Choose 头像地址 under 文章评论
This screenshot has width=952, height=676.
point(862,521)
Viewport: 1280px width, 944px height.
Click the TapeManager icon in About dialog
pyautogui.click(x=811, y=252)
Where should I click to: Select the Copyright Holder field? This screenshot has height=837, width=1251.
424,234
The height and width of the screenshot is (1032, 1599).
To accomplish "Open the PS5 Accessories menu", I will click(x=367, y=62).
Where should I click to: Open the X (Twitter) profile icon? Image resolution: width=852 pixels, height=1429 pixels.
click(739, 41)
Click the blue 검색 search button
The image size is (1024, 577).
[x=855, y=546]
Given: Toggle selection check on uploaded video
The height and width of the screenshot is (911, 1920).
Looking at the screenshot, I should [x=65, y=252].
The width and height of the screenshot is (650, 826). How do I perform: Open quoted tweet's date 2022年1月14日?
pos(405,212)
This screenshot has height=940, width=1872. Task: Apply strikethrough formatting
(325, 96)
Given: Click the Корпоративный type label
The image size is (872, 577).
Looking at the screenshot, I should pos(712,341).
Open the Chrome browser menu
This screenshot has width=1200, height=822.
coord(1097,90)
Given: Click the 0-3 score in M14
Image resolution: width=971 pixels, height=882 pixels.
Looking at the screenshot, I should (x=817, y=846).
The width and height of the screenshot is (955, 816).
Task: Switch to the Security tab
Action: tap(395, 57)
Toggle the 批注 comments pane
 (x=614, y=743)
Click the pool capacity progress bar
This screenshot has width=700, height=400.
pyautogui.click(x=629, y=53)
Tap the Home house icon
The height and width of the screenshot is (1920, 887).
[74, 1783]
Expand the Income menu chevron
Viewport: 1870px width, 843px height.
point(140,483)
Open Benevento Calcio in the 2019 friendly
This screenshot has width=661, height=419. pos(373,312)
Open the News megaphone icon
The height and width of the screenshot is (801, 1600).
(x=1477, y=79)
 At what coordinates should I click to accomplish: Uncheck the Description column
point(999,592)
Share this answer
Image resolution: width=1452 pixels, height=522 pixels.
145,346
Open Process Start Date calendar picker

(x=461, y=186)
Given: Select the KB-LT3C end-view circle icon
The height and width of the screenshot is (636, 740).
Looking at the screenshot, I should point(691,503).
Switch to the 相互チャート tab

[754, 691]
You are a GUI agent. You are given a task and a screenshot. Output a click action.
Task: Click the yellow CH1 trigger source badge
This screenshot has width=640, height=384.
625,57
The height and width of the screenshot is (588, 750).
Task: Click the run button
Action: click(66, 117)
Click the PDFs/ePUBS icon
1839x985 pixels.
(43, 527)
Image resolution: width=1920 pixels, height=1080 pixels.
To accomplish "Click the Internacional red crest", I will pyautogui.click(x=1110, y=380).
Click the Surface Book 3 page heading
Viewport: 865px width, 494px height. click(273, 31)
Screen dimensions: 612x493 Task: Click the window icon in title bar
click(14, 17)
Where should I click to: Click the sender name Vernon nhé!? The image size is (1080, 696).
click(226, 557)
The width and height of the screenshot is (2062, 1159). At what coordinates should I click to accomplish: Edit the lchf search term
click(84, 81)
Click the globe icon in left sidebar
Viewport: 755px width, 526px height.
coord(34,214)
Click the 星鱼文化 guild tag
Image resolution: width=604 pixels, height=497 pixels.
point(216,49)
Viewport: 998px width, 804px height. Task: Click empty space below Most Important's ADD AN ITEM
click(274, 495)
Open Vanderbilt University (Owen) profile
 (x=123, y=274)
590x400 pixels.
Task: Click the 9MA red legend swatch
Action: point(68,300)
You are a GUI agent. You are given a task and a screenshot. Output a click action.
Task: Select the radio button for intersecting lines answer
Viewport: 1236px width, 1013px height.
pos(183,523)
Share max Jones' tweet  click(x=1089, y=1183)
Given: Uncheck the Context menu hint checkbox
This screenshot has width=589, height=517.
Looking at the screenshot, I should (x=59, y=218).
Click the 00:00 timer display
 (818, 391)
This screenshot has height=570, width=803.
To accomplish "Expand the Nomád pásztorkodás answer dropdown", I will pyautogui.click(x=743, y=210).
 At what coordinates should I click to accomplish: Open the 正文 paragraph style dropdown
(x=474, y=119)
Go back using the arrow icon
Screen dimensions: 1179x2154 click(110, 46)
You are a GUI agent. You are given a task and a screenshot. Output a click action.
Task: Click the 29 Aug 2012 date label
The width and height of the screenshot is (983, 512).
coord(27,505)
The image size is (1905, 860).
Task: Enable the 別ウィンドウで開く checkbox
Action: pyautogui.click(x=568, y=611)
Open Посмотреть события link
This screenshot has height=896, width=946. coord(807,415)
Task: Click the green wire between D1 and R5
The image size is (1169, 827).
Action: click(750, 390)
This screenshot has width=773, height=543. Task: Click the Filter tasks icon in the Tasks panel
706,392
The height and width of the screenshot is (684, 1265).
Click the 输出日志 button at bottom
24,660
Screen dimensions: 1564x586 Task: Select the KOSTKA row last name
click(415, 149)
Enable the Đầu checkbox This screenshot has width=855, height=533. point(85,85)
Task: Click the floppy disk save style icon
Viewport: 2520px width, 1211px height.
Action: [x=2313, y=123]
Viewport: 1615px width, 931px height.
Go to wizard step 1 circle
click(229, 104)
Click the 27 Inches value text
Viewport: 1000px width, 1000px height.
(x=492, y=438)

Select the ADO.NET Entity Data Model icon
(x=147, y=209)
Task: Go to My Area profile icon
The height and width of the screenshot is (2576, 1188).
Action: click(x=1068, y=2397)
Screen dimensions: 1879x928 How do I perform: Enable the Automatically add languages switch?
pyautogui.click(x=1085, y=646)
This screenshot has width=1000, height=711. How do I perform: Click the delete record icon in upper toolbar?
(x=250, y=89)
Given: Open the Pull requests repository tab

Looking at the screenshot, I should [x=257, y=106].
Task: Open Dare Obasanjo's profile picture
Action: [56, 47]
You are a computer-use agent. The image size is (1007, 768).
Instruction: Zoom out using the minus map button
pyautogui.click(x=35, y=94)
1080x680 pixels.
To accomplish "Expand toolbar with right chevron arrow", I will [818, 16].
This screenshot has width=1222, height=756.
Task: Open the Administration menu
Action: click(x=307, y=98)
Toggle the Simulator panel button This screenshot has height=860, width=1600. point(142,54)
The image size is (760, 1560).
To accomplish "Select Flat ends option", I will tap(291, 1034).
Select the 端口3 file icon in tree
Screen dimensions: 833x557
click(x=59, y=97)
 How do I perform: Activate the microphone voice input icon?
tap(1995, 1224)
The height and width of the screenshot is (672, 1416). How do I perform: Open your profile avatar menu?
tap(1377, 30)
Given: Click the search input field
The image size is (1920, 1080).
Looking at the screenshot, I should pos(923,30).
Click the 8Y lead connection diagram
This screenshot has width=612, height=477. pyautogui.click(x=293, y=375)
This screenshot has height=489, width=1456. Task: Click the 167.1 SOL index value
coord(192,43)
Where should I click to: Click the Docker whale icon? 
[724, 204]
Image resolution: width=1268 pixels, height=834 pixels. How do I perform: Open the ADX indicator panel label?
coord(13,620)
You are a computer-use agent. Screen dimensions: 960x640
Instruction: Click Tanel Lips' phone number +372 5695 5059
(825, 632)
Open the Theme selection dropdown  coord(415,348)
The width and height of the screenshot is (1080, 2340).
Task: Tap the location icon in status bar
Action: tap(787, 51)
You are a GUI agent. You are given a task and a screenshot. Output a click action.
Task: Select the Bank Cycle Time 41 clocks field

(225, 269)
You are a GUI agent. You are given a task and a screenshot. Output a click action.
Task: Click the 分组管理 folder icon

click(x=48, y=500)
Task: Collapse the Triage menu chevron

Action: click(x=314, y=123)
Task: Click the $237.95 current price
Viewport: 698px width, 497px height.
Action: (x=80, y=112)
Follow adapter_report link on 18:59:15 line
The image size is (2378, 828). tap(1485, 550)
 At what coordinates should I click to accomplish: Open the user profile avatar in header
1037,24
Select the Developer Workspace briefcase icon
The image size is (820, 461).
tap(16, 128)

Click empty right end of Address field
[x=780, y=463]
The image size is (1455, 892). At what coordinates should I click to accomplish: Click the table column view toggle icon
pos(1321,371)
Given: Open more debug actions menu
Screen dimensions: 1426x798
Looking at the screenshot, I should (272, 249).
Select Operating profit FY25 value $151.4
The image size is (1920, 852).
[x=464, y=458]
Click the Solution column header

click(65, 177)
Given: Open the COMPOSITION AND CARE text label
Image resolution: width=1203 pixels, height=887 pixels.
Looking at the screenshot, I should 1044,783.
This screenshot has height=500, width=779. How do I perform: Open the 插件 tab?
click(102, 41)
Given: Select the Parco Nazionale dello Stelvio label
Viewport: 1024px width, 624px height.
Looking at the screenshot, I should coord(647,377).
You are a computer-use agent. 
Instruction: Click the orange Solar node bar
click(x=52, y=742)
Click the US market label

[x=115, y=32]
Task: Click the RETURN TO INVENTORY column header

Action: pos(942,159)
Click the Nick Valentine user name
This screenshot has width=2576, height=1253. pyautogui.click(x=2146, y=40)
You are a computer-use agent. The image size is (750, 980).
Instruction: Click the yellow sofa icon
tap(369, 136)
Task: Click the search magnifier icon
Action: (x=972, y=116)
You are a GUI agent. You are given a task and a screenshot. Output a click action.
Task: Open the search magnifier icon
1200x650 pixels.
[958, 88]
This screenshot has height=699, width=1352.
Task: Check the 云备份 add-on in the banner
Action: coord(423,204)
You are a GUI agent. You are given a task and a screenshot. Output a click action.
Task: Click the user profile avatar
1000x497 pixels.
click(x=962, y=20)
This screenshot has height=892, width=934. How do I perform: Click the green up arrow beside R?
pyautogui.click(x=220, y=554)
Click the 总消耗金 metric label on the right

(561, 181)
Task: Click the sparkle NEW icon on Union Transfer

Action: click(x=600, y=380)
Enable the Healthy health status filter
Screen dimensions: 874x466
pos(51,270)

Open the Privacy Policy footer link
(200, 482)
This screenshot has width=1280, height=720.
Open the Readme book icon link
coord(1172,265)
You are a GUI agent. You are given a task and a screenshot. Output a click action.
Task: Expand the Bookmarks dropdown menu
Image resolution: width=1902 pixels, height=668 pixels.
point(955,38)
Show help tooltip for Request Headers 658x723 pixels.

---*---

### TASK DETAILS
In the entries above, one line contains "The height and width of the screenshot is (636, 740)." and another contains "Image resolution: width=1920". Reproduce exactly those two lines and the lines between them, nothing else.

### RESPONSE
The height and width of the screenshot is (636, 740).
Looking at the screenshot, I should point(691,503).
Switch to the 相互チャート tab

[754, 691]
You are a GUI agent. You are given a task and a screenshot. Output a click action.
Task: Click the yellow CH1 trigger source badge
This screenshot has width=640, height=384.
625,57
The height and width of the screenshot is (588, 750).
Task: Click the run button
Action: click(66, 117)
Click the PDFs/ePUBS icon
1839x985 pixels.
(43, 527)
Image resolution: width=1920 pixels, height=1080 pixels.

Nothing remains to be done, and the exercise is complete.